Passage shown

====================

Previously: 1980, 1981, 1982, 1983
"I Just Called to Say I Love You" -- The Woman in Red [Music and lyrics: Stevie Wonder] WINNER
Joe: You know, Stevie Wonder gets a lot of crap for throwing away so much of his well-earned music industry cred in order to cash in by penning one of the limpest movie themes of all time. And for good damn reason. What a load this song is, Stevie. You might've been able to get away with something like this in a weaker year, but not when there's a whole Footloose soundtrack worth of classic '80s tunes.
Mark: 1984 is the only year in which every Oscar nominee for Best Song was also a #1 hit. That's one of my favorite pop culture tidbits, and it underlines the intimate connection between pop music and the movies in the 80s. (You could make the same observation about pop music and TV today and about pop music and Broadway in the 40s through the 60s. Here's hoping that "pop music and e-readers" will be the hot new synergy in 2020!)
Since I love the symmetry of Oscar nominees/#1 hits, I'm tempted to excuse the appearance of "I Just Called to Say I Love You" on this ballot. Yes, this song is bootycakes, and yes, it's awfulness is even more apparent on my Stevie Wonder greatest hits album, where it oozes like a syrupy stain next to "Superstition" and "My Cherie Amour." But it needed to be nominated, right? There were no other #1 hits from movies that year, right?

====================

Pick up the discussion of the 1984 Oscar nominees for Best Song after its final sentence and continue it in the same conversational voice.

Supplied information
====================

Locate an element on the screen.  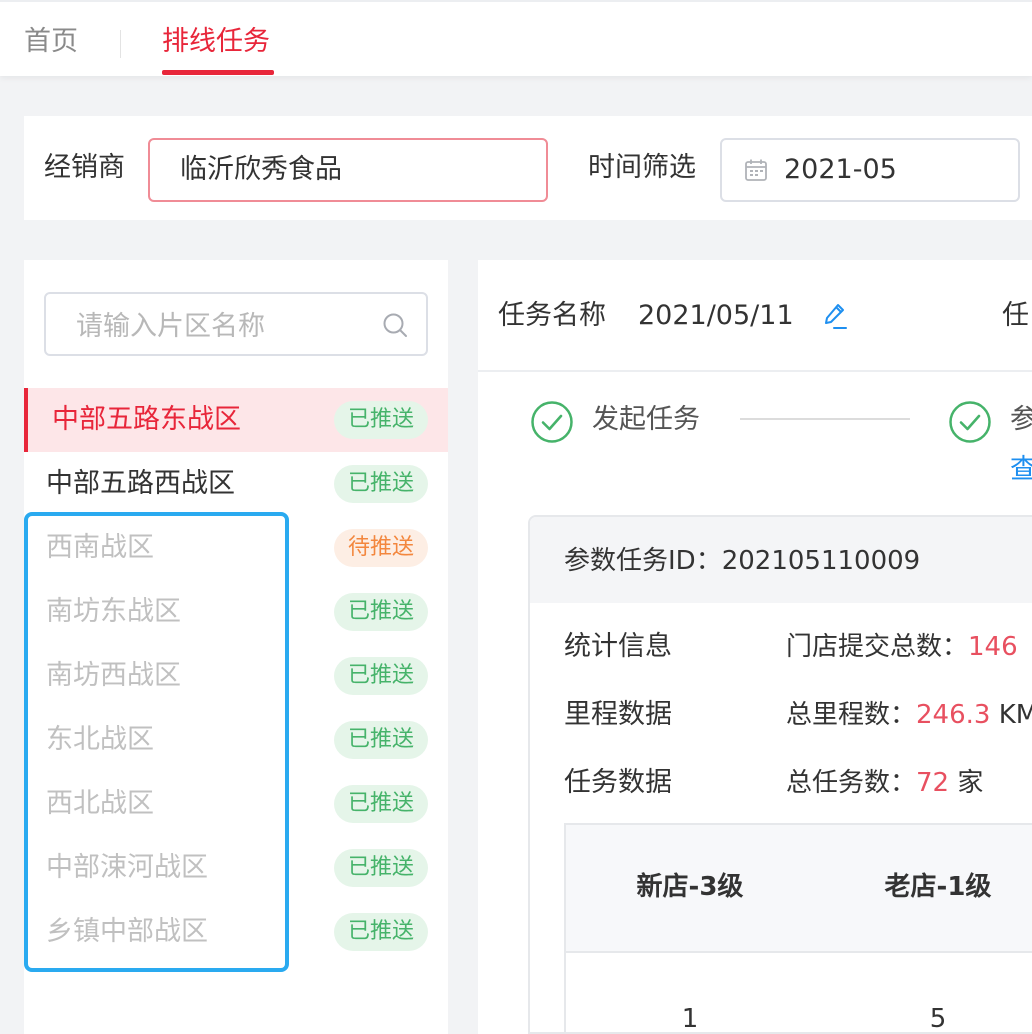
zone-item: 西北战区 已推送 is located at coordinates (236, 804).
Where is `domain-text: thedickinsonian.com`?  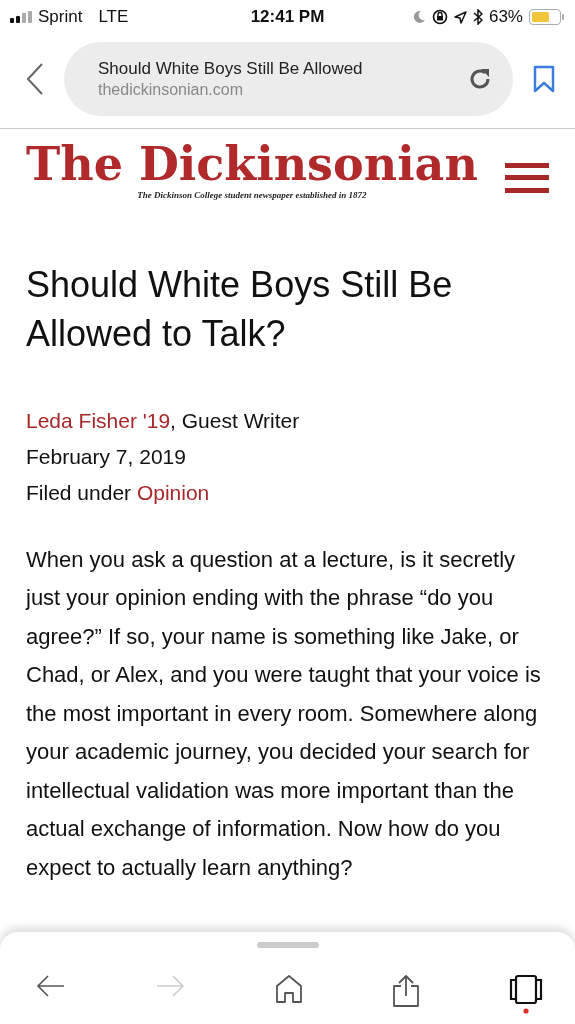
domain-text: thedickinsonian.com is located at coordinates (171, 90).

====================

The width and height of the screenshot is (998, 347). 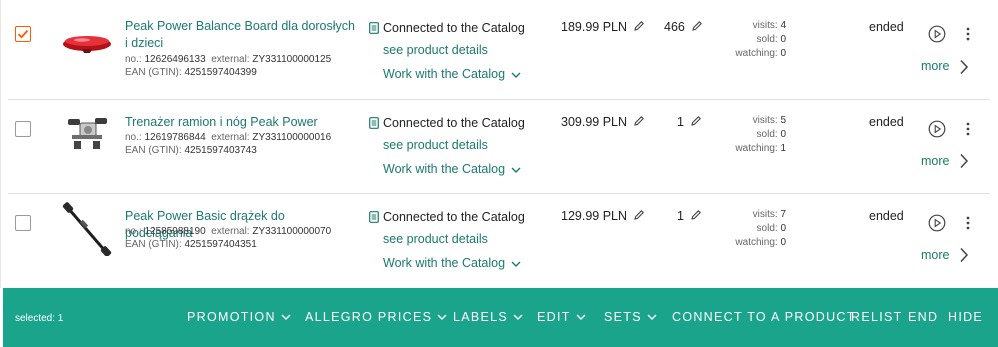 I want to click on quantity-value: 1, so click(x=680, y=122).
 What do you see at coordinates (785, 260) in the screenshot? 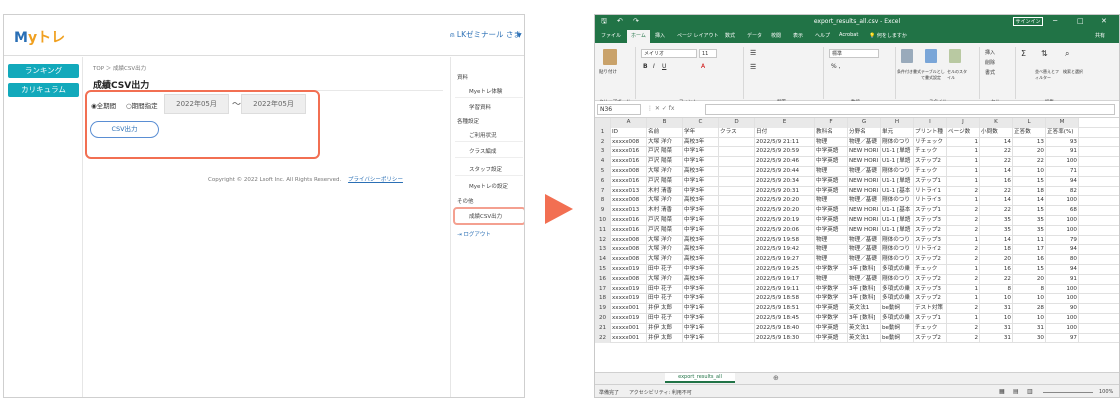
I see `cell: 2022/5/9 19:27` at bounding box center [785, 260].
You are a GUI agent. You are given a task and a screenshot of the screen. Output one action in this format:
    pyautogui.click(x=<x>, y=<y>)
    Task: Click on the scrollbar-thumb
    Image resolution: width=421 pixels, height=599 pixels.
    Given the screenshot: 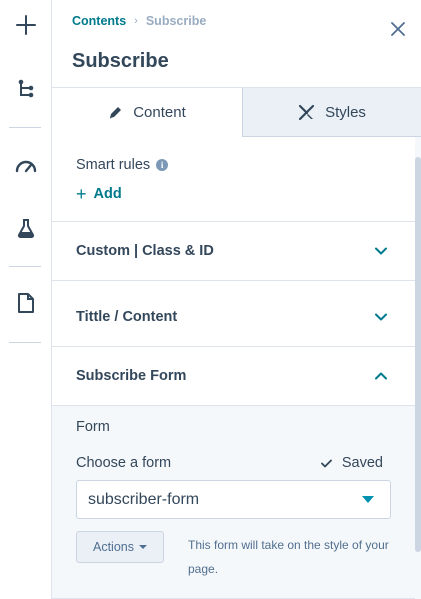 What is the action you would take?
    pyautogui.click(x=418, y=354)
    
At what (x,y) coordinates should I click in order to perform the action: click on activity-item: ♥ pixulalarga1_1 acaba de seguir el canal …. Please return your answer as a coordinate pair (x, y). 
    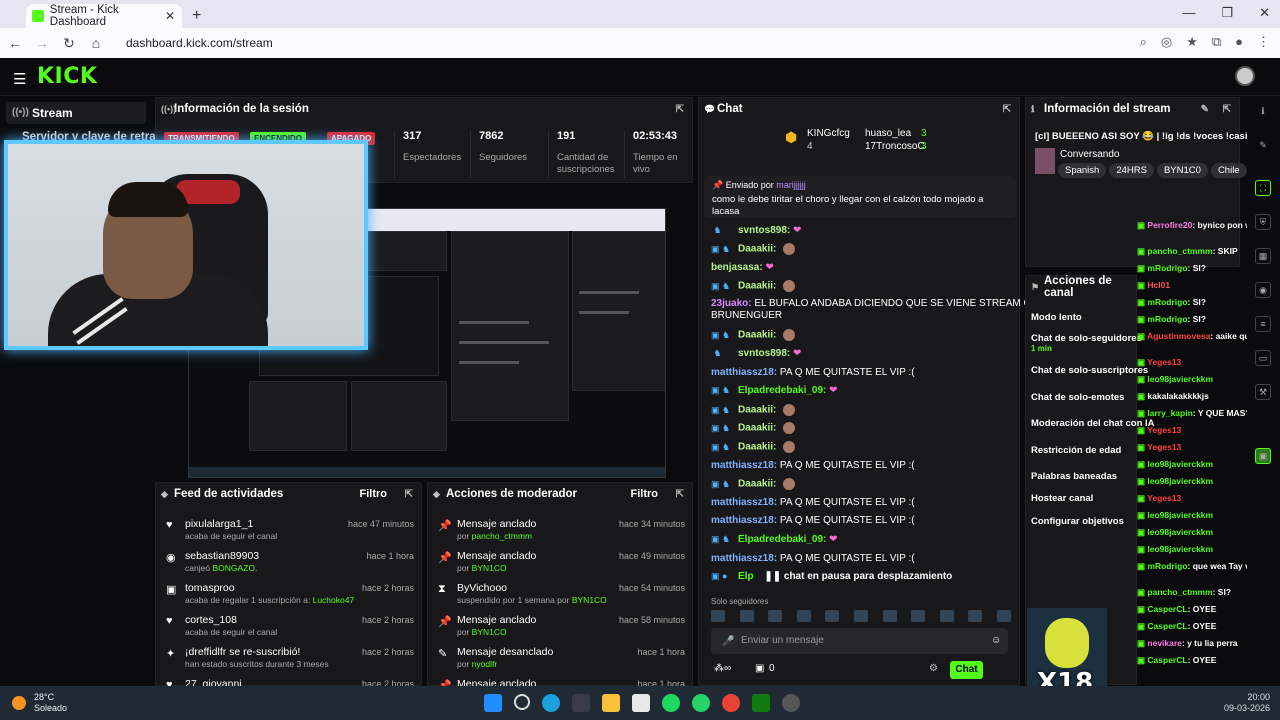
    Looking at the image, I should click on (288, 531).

====================

Answer to this task
Wrong! 1984 was the year of Purple Rain, people. Purple. Fucking. Rain. While the film was the third and final winner in the bizarre "song score" category, the Academy decided that none of its songs individually merited attention. And sure, it's possible that some of the soundtrack's hits weren't written expressly for the film, but Prince did write "When Doves Cry" just for the movie, and that song did hit #1. If they'd gone with "Doves" instead of "Called," the Academy could've kept its 5-for-5 ratio and avoided embarrassing crap.
"Against All Odds (Take a Look at Me Now)" -- Against All Odds [Music and lyrics: Phil Collins]
Joe: The era of American Idol has done a lot of things to the culture, many of them bad, but the very worst just might be how it's beaten down a song like "Against All Odds" and made it seem hollow and cheesy and soulless. It doesn't help that Phil Collins ran his own career into the hollow, hollow ground. But this is a great song, down to its bones; a desperate cry to be heard by a lover who's moved on.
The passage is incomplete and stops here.